そんなの、私に関係ないのに。私は私で、学校の名前はあくまで私の飾りなのに。
お母さんは私のことをわかったようで、何もわかってない。だふん、親の心子知らずというもので、お母さんも同じことを思ってると思うんだけど。
でもね?お母さん、私は全然この学校行きたいと思わないし、私の行けるレベルでもないんだよ。本当はこんな本音を言えたらいいのに。お母さんがヒステリックになることが怖くて、私は中学校に入ってからずっと本当に思うことはほとんど言えずにいた。
お母さんは女性で、中学校のクラスメイトの半分は女性。いや、まだ女の子。でも、お母さんのヒステリックが怖くて、この子達もいつかお母さんみたいに叫び散らして、キッチンにあるものを全部投げてきたりするのかと思うと、怖くて。それなら、ひとりがいいと思ったんだ。なのに、それなのに、そのお母さんの勧める私立は女子校だった。

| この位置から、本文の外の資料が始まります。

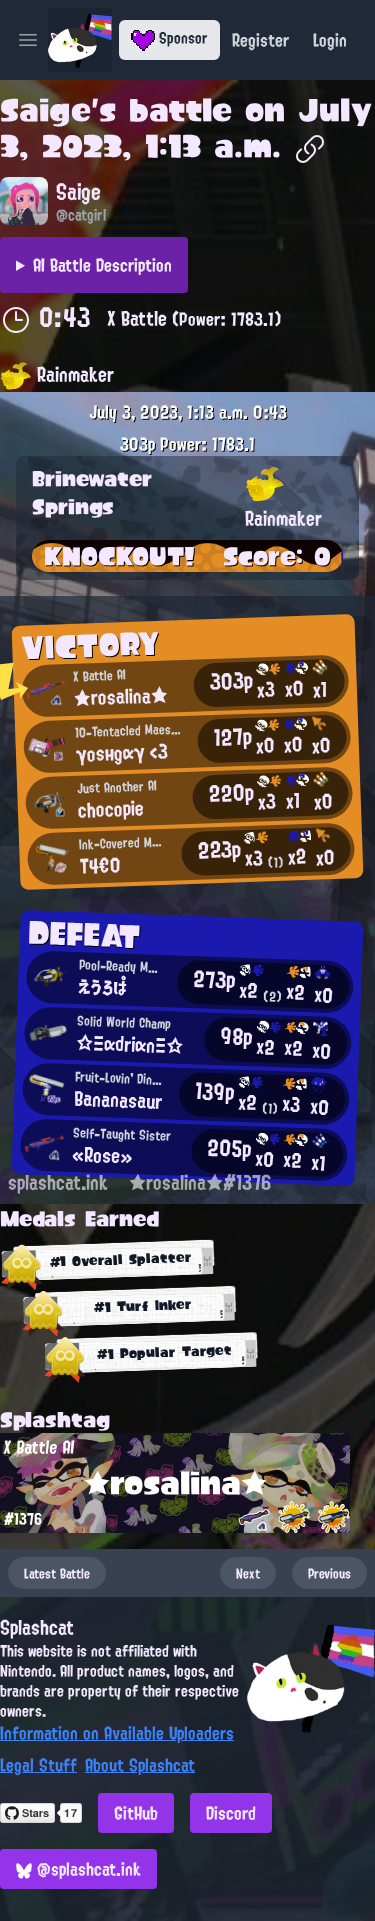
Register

私は自室で書き投げるようにお母さんの愚痴を書きに書き尽くした。本当は大好きでいたいのになんて気持ちもあって、涙が出てきた。
そんな受験生話があり、今は母の期待通りのお友達のいる娘をしている。
別にこの子が好きなわけではない。その子が好きなわけでもない。あの子が好きというわけでもない。毎日毎日、昼休みになるたびに集まって、先生の愚痴とか、授業の意味わからないねーなんて話す。本当にこれがお母さんの求める私だったのかな?

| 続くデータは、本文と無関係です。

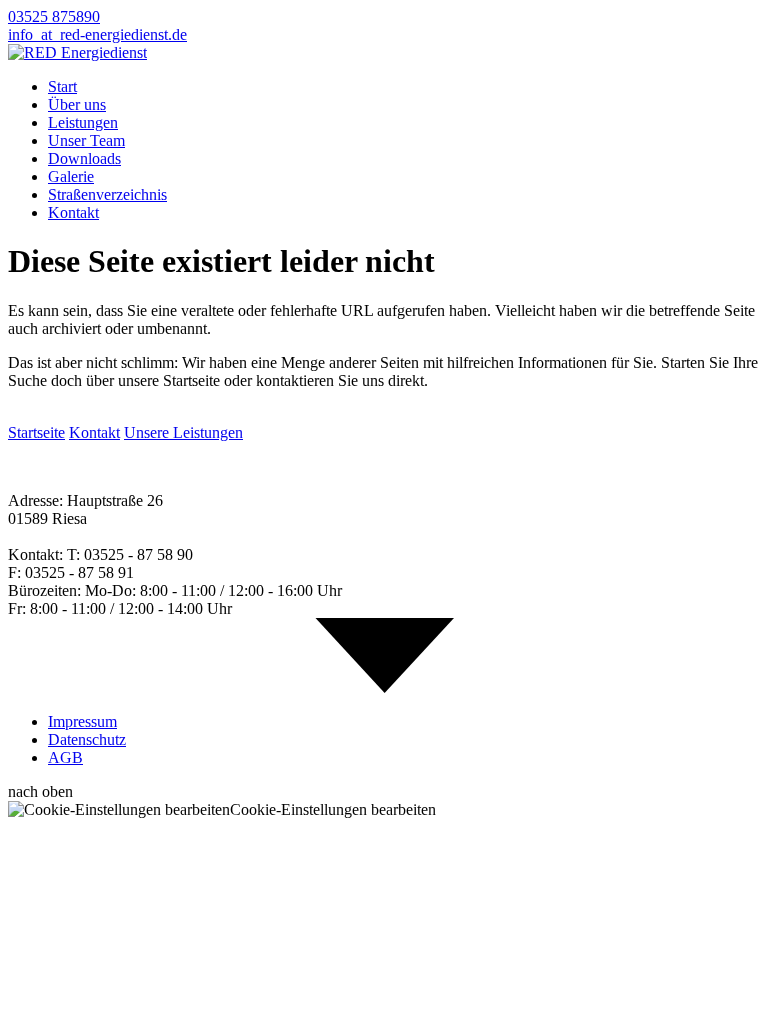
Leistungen (83, 122)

だんだんしんどく感じてくるのに、お母さんの理想にならなきゃと必死になって、苦しいな、苦しいな。とプールを習ったばかりで息継ぎが全くできない状態なんじゃないかと思うくらい苦しかった。本当に、苦しいんだ。お母さんが、お友達たちとのプリクラとか、タピオカを飲みにいた写真を見るたびに満足げな顔をするのに、私はその顔がいつの間にかおぞましいと、この世の人だと思えない気持ちになった。

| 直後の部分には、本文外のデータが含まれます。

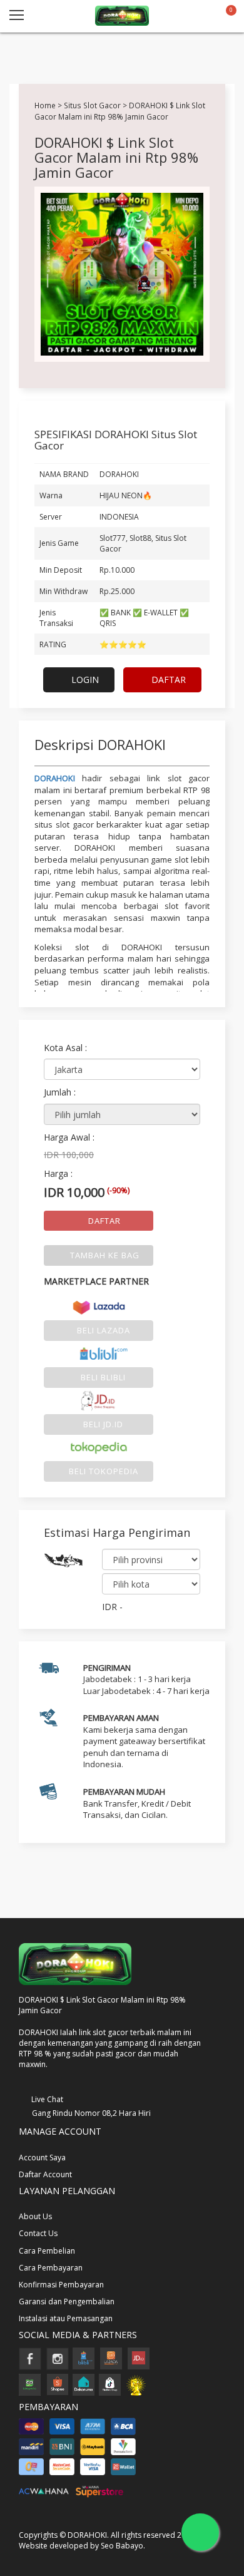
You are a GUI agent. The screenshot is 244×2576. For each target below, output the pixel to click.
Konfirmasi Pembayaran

なんで?大好きなお母さんなのに。わからない、私が好きなお母さんは機嫌のいいお母さんで、ヒステリックなお母さんは怖いし。何が何だかわからなくなってきて、あー、どーでもいいや。と思った。
今年は桜が散るのが早いなあ。
落花流水。
羨ましい。綺麗に咲いて、散る姿すら美しい。
川に花びらが落ちて、ゆらりゆらりとゆっくり流れて行く様子もなんだか綺麗で。
私もこうなりたい。
私も、咲いて綺麗に散って、さらに水に浮かびながら流れたい。
おかしいな、私って、よく言えば平均で、悪く言えば特徴がないはずなのに。
私が憧れているものは、咲いていても、散っていても、流れていても美しくて、人々が見惚れるものなんだ。
あー、私も、さくらになりたい。
サクラ。
あ、思い出した。私、名前が桜愛だ。漢字じゃわかりにくいよね、ひらがなだと、さくら。カタカナだと、サクラ。
ここまで読んでくれた方、ありがとうございます。
この物語は私のたった15年の最後の誰にも言わない、見せない、利かせない、心の日記。
最後の日記なの。
最後にするの。
お友達のみんなも、お母さんも、お父さんも、ありがとう。
桜って、散った姿も綺麗って、お友達も昨日、晴天という言葉が合うくらいの天気になんか言ってたし、お母さんも小さい頃、お花見をしたときに、桜は咲いてても綺麗だけど、散った姿も様になるわよね、と言っていたよね。私覚えてるよ、お母さん。
お母さん、今まで育ててくれてありがとう。
お父さん、私と顔を合わせないくらいお仕事頑張ってくれてありがとう。
私、散るよ、散って、綺麗だねって、言われるようになるね。
なんか、最後って思うと、今までの気持ちが嘘だと思うくらい、楽になって、嘘みたいに、泣きたくなった。
私は門限をこの日初めて破った。
携帯電話の通知が止まらない。
なんだかうざかった。
だから、まだ中途半端な高さだけど、ケータイを放り出した。
そっからは1分も、5分もわからないまま、どのくらい時間をかけて崖に向かって歩いたかなんてわからないけど、ひたすら歩いたんだ。
朝日が見えた頃、私は最後の感動を心にしまった。
そして、両腕を広げて、地面向かって、崖へ飛び降りたの。
桜散る。
『遠くの空へ』
いつか死ぬことを考えたら、きっとあの遠くの空へ行くんだろうな。
お母さんが言っていたんだ、死ぬ時はみんなお空に行くと。
最後の19歳の日。遺書を書く。明日リビングのテーブルに置くんだ。そして、探しても探しても、見つからないはずの樹海へ行こうと思う。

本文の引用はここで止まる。